Cumplir con su horario es una forma en que puede mantener su salud mental y concentrarse.
“Es verdaderamente real, y es difícil lidiar con eso, estar lejos de la familia”, señaló Murray. “… Pero para mí, el baloncesto es una adicción. Voy a la piscina, dejo de pensar en el baloncesto, regreso y me preparo para empezar. Cuando pongo mi adicción al baloncesto, se nota en la cancha”.
Murray, que anotó 40 puntos en el decisivo séptimo partido, destacó que se exige al máximo en la preparación física antes de cada partido, pero sobre todo en el apartado mental.
Enfrentamiento final
Más de dos meses después del experimento más ambicioso de la NBA hasta el momento, Murray parece haber encontrado la manera correcta de mantenerse preparado.
Los Nuggets se dirigen a un enfrentamiento final de la Conferencia Oeste con Los Angeles Lakers con Murray promediando 27,1 puntos; 6,4 asistencias y cinco rebotes por partido.
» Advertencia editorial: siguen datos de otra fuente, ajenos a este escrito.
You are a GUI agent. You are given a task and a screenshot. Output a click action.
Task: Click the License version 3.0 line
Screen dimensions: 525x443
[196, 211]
Además Murray demostró con su juego y aportación, que a medida que su labor tiene mayor protagonismo el equipo también se hace mucho más competitivo y ganador.
Sin embargo, Murray, de 23 años, reiteró que alcanzar ese nivel de rendimiento y compromiso no fue algo fácil de lograr en un ambiente tan desconocido y poco natural como el experimento de la burbuja de Orlando, que a la NBA le costó 150 millones de dólares el montarlo.
Con unas pocas semanas para que Murray regrese a casa y se reúna con su familia, mantenerse en control de su salud mental será tan importante como cualquier cosa que haga en la cancha.